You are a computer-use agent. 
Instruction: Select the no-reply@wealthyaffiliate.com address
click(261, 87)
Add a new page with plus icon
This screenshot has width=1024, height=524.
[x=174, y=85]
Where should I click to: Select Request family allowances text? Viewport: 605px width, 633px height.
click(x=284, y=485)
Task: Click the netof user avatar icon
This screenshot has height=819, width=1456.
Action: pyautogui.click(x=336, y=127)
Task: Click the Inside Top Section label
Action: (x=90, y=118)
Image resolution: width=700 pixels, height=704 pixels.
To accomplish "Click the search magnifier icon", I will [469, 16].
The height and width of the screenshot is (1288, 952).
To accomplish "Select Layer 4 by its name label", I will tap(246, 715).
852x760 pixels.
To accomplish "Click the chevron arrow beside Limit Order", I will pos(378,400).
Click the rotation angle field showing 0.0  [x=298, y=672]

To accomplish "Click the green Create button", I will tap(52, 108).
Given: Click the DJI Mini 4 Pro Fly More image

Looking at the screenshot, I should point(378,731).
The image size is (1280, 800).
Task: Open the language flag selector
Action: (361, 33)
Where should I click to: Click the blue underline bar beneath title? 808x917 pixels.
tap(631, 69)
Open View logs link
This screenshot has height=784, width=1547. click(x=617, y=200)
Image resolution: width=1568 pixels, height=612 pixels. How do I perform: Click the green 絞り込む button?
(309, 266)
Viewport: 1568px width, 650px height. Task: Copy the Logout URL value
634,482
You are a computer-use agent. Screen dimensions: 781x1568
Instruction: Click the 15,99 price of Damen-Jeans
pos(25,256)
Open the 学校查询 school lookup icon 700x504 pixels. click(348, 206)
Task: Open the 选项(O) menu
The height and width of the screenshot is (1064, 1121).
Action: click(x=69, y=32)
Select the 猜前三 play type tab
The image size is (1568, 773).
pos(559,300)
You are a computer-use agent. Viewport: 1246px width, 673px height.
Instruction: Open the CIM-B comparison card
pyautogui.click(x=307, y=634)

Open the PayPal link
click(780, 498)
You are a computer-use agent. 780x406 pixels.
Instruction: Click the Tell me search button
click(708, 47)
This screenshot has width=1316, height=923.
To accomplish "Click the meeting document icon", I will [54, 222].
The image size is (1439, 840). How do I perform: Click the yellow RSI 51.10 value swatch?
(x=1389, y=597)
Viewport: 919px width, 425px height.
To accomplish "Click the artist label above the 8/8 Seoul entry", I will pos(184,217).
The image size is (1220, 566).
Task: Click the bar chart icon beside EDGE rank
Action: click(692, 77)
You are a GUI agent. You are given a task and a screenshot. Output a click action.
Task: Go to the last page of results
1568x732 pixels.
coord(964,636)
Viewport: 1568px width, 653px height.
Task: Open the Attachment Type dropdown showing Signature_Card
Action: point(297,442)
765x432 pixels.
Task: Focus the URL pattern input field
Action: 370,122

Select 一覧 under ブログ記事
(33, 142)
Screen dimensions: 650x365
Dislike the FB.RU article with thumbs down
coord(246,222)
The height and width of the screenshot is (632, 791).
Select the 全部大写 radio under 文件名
────────
* [Directions for this task] Set down, exactly and without anything extra, every line from the one that contains "You are a computer-use agent. 780x406 pixels." through the final line of the material.

* [Answer box]
You are a computer-use agent. 780x406 pixels.
Instruction: Click the Tell me search button
click(708, 47)
This screenshot has width=1316, height=923.
To accomplish "Click the meeting document icon", I will [54, 222].
The image size is (1439, 840). How do I perform: Click the yellow RSI 51.10 value swatch?
(x=1389, y=597)
Viewport: 919px width, 425px height.
To accomplish "Click the artist label above the 8/8 Seoul entry", I will pos(184,217).
The image size is (1220, 566).
Task: Click the bar chart icon beside EDGE rank
Action: click(692, 77)
You are a GUI agent. You are given a task and a screenshot. Output a click action.
Task: Go to the last page of results
1568x732 pixels.
coord(964,636)
Viewport: 1568px width, 653px height.
Task: Open the Attachment Type dropdown showing Signature_Card
Action: point(297,442)
765x432 pixels.
Task: Focus the URL pattern input field
Action: 370,122

Select 一覧 under ブログ記事
(33, 142)
Screen dimensions: 650x365
Dislike the FB.RU article with thumbs down
coord(246,222)
The height and width of the screenshot is (632, 791).
Select the 全部大写 radio under 文件名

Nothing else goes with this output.